じゃがいもなど固い野菜は表面のみに白カビが生えていて、中まで侵食していなければカビが生えている部分を取り除けば問題ないといわれており、なすの場合もカビが生えているヘタを切り落せば問題ないように思えますが、カビの胞子は目に見えないほど小さく、見えない部分までカビが根をはってしまっている可能性もあるため破棄するのが無難です。
特に小さなお子様や高齢者の方が食べる場合はヘタのみにカビが生えている場合であっても破棄しましょう。
なすは袋にまとめて入った状態で購入することも多いかと思います。購入したときのまま袋にまとめていれて保存している場合、1本でも白カビが生えているなすを発見したら即取り除きましょう。
そのままにしていると、カビの胞子が飛んで他のなすにも白カビが生えてしまいます。
「少し傷んでいても加熱すれば大丈夫でしょ」と考える方も多いかと思いますが、カビの菌は熱湯をかけるなどの加熱処理をしても安全に食べられるということはないので注意しましょう。

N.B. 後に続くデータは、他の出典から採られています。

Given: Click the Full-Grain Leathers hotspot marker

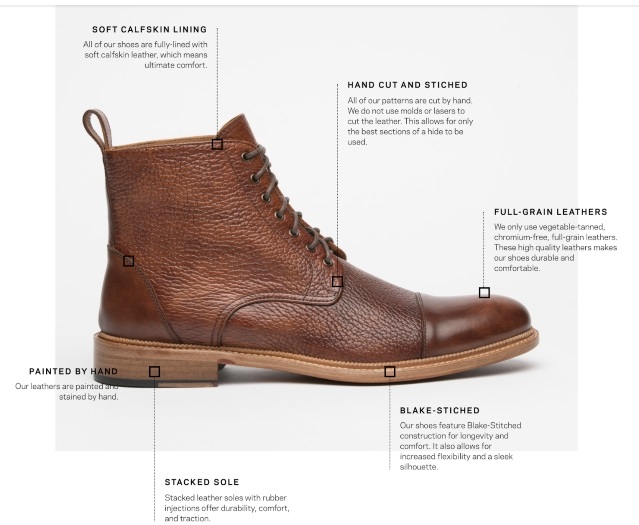Looking at the screenshot, I should (484, 292).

実際にはカビの菌も多くは熱に弱いといわれていますが、カビの種類によっては加熱をしても死滅しない場合があります。また、一旦カビが繁殖すると菌が死滅しても「カビ毒」を発生させることがあり、中毒症状を引き起こす可能性もあります。カビ毒は加熱で除去することはできません。

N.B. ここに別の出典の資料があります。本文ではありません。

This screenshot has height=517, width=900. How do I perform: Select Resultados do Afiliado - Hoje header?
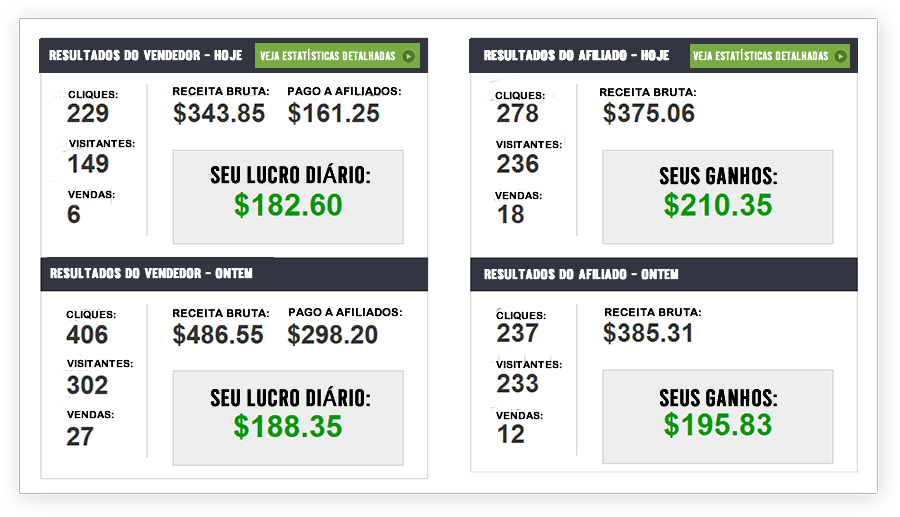[576, 56]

出典:カビとカビ毒についての基礎的な情報(農林水産省)
なすのへたの周りに白い粉のようなものがついていることがあります。「白カビが生えている」と思ったり、中には「農薬なのでは」と心配になる方も多いようですが、こちらは食べて大丈夫です。
ヘタの周りについている白い粉のようなものは「ブルーム」と呼ばれる天然分泌物です。雨や露をはじいて病原菌の侵入を防止し身を守るために分泌されているといわれています。
ブルームは天然毒素ではないので食べても人体に害はありませんが、ポリフェノールのような栄養成分ではありませんので、気になる場合は洗い流して食べると良いでしょう。ブルームは水洗いすれば簡単に落とすことができます。

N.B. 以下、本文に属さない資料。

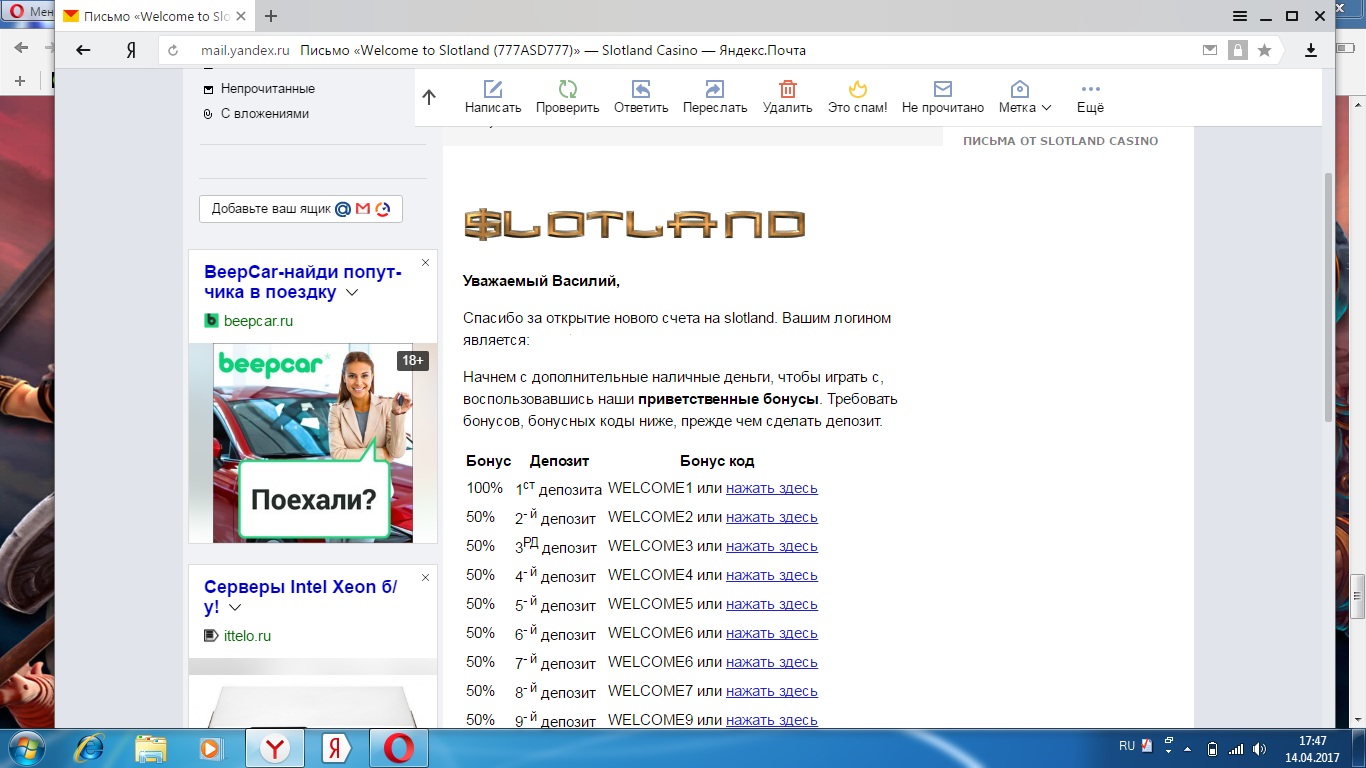Click нажать здесь link for WELCOME1 bonus

[x=771, y=488]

白いふわふわは白カビ、白い粉はブルームと覚えておくと区別しやすいです。
なすにカビが生えてしまう原因は下記の通りです。
なすにカビが生えてしまう原因の一つは温度です。カビは20~30℃の温度で繁殖しやすくなります。特に夏場などの気温が高い季節は、直射日光の当たるような場所に保存しておくとカビが繁殖してしまう原因となります。
なすは夏に旬を迎える野菜で、温かい季節に市場に多く出回る野菜です。そのため、なすを購入した際にはカビが生えないよう正しく保存することが大切です。
カビは湿度70%以上で繁殖しやすくなります。
日本は比較的湿度が高い気候で、特に梅雨の時期などは食べ物の保存には十分に注意が必要です。多湿な環境になすを放置しておくと、カビが生えてしまいます。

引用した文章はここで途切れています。